The problem, from where I'm standing, is that the rules which prevent you from defining multiple conflicting trait implementations are a bit overzealous. In my case, no type ever will have conflicting implementations of Write, since none of the handful of types for which I've implemented Console are mutable references and therefore none of them get the implementation from Core for &mut W: Write + ?Sized.

But, as the error message points out, "downstream crates may implement trait console::Console for type &mut _." I'm compiling a binary, not a library, so "downstream crates" is not a meaningful concept, but whatever.

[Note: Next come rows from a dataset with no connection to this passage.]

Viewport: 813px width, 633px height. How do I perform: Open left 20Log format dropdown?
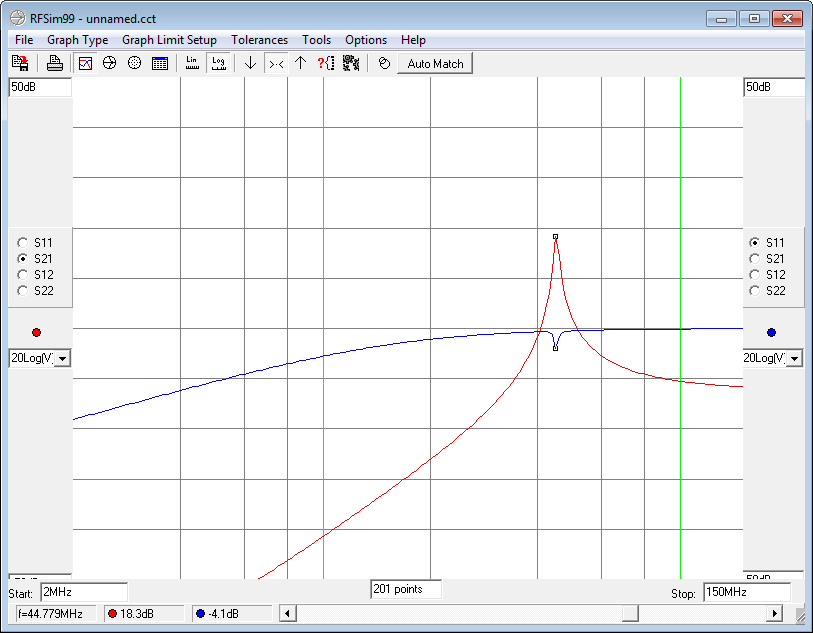62,358
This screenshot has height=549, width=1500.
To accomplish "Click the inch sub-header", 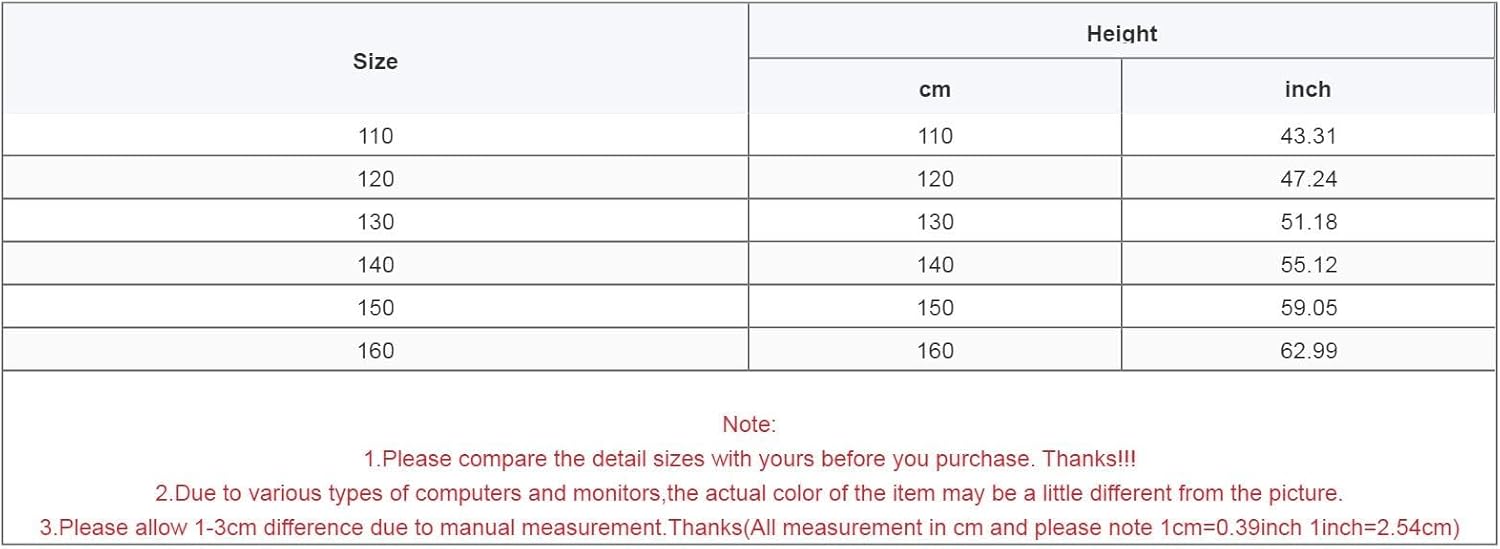I will click(x=1307, y=90).
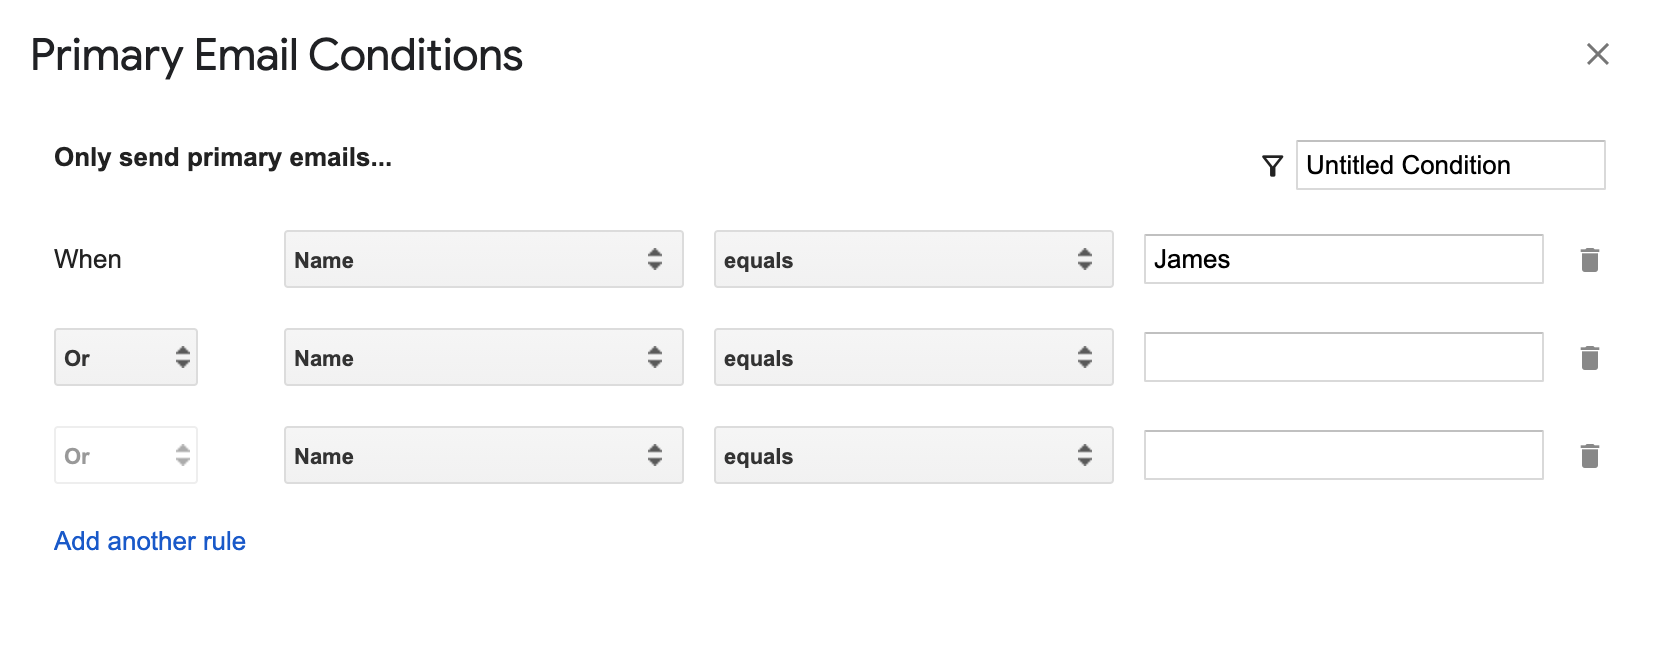Open the Name field dropdown in third rule
1658x646 pixels.
pos(483,456)
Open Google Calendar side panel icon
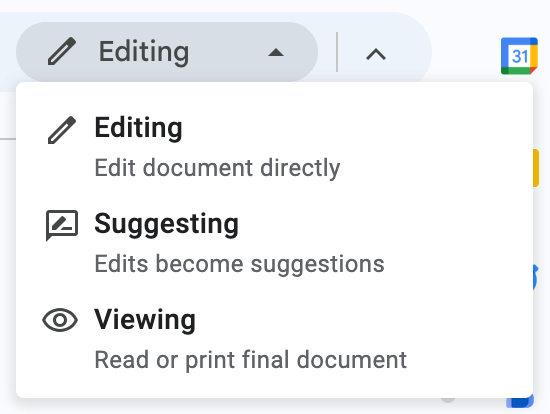 519,56
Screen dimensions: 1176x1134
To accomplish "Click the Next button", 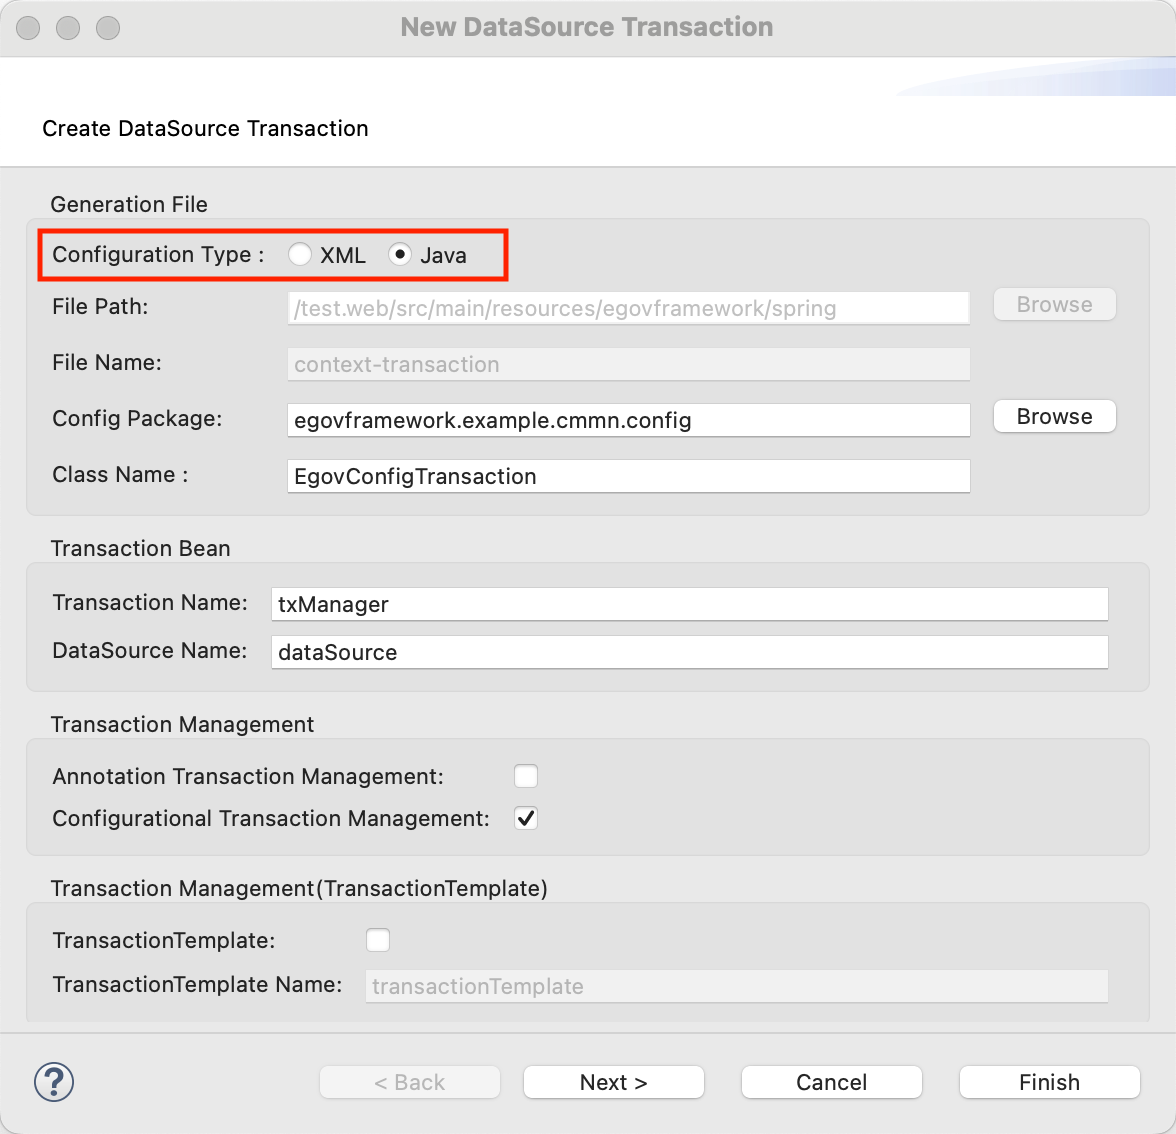I will 614,1082.
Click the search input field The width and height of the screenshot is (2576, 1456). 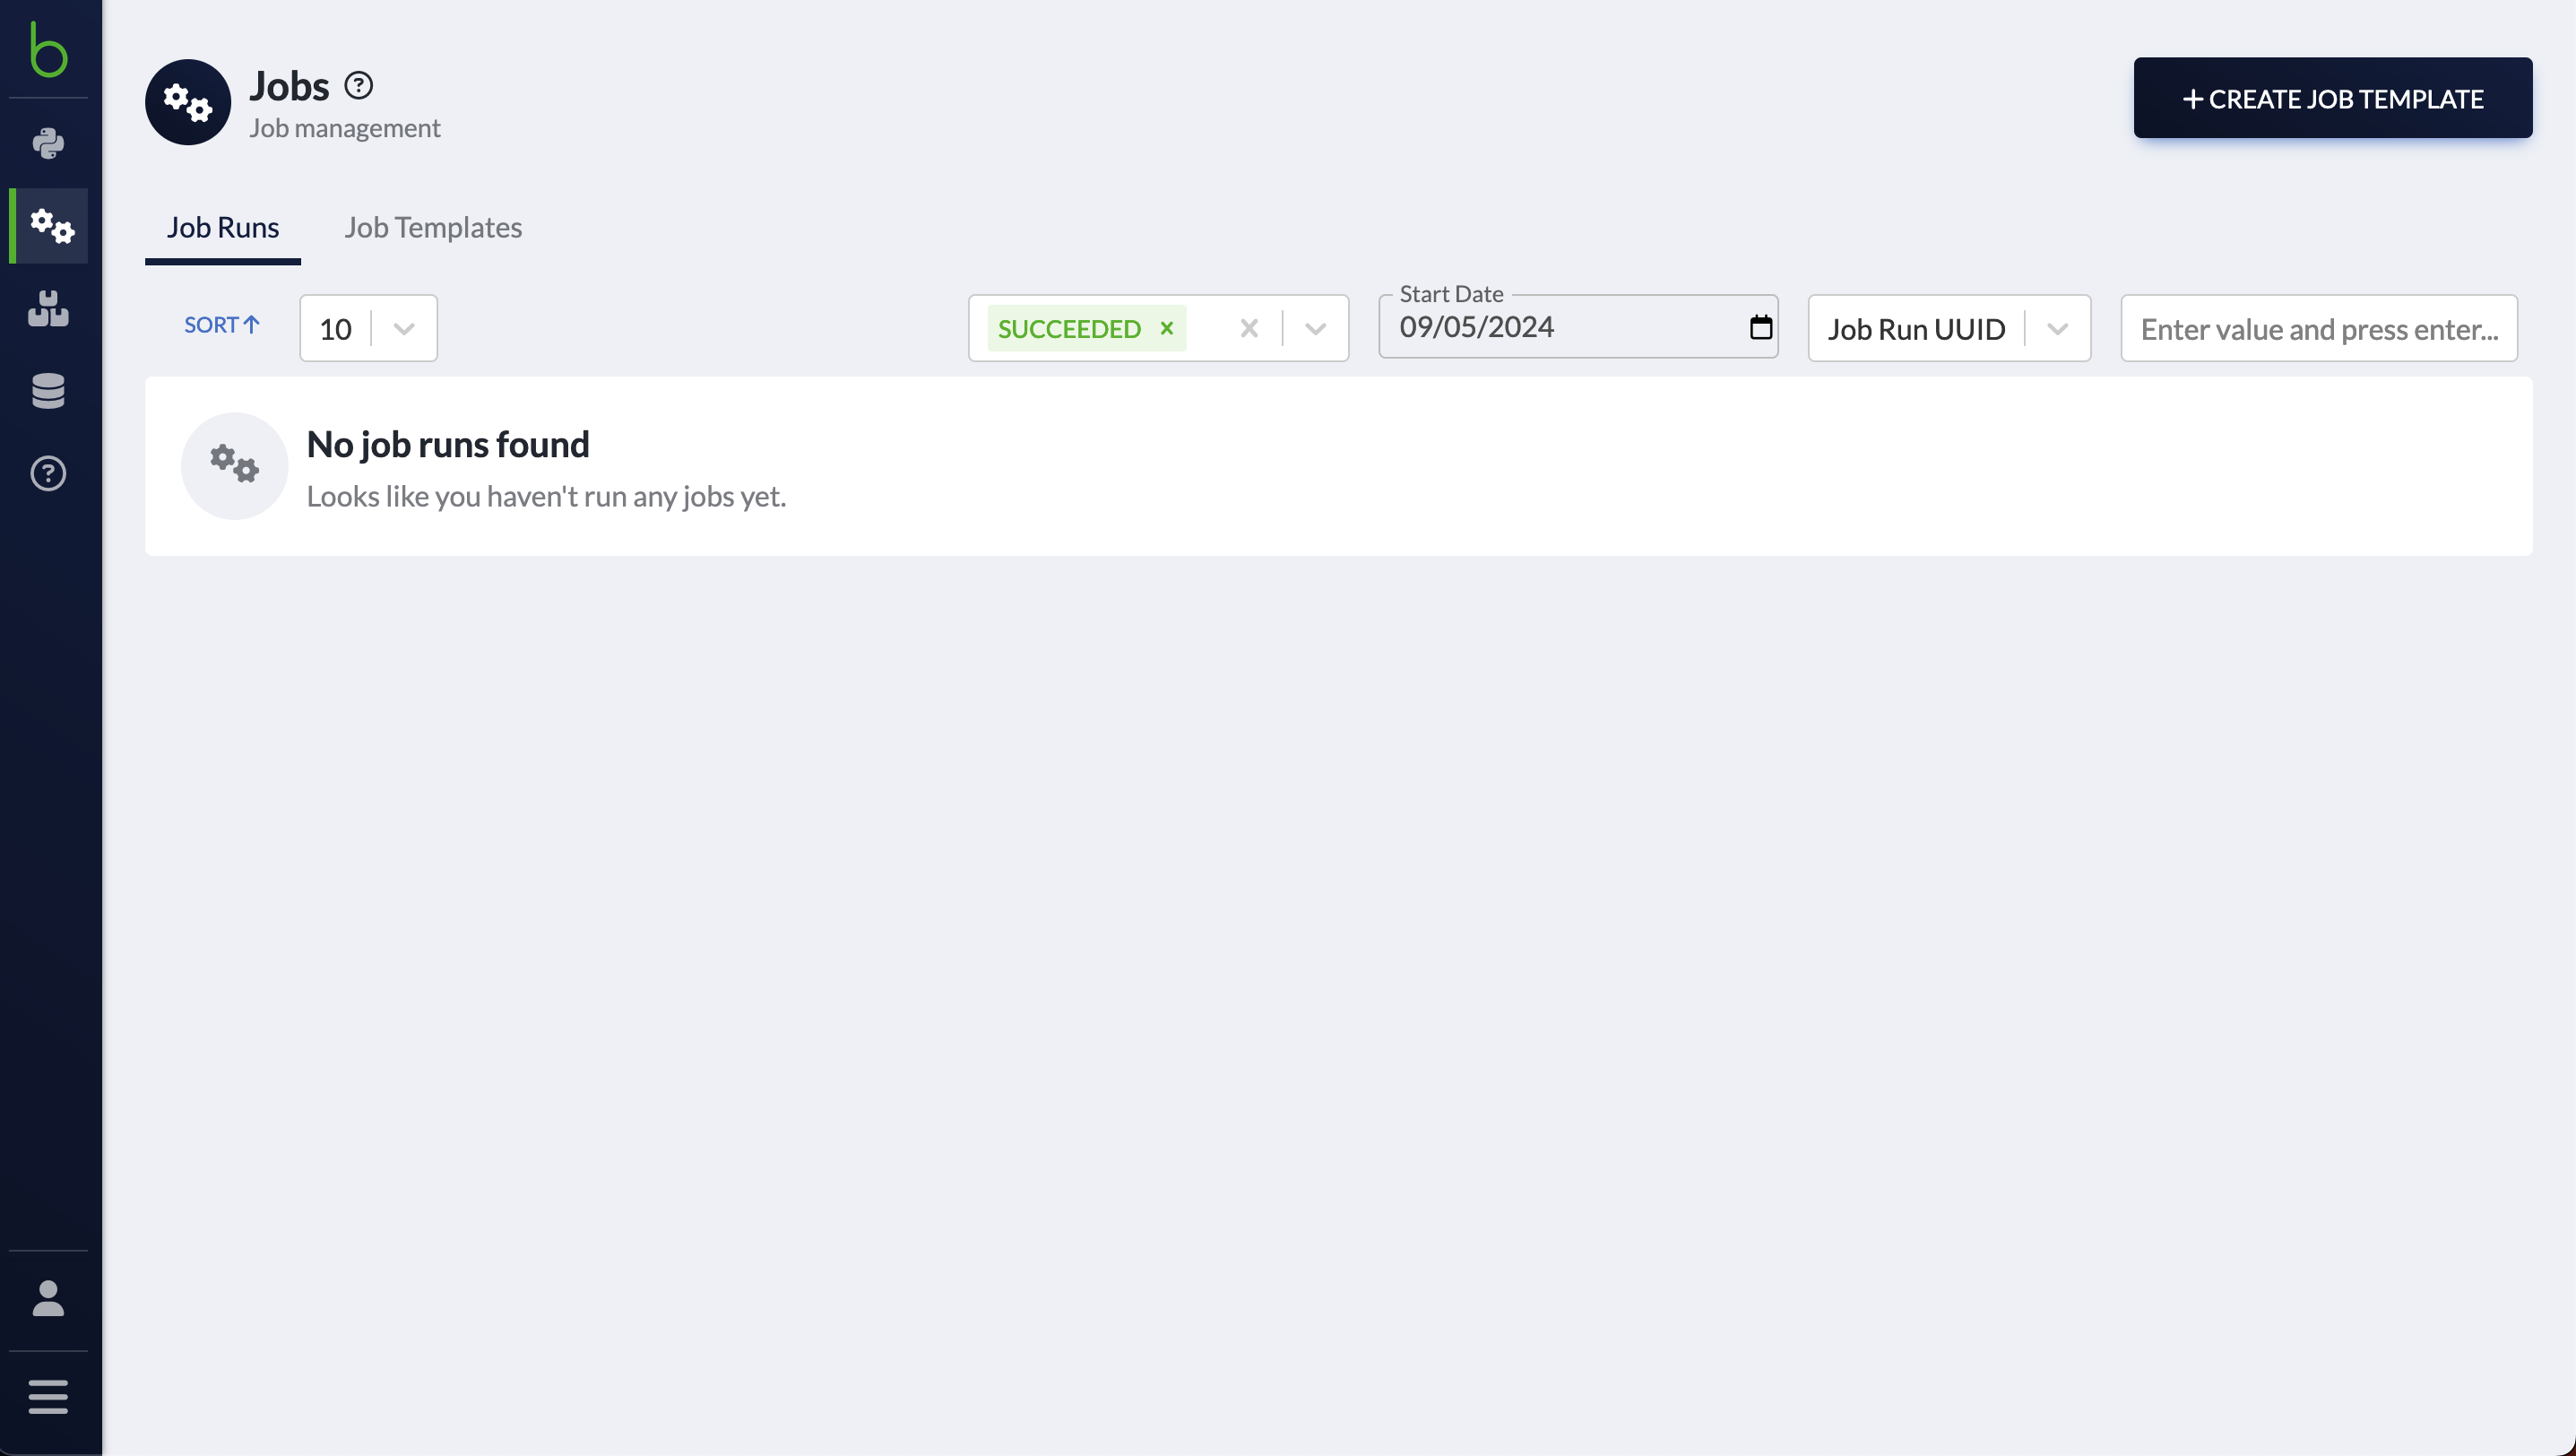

Let's try making Console pub(crate), so that we know for sure that no "downstream crate" will ever implement Console for &mut W: Write + ?Sized.

Of couese, changing pub trait Console to pub(crate) trait Console doesn't change anything. Same error, same meaningless note about downstream crates.

I asked in the Rust Discord about what I should do, and the responses I got basically just made me more frustrated. To be clear, the people who responded were very helpful, and offered what I believe to be the best advice possible. It's just that rustc doesn't permit a good solution to my problem.

As is, I got two plausible suggestions, which look to me like these two implementations:

Candidate 1: write an impl Write for each implementor of Console.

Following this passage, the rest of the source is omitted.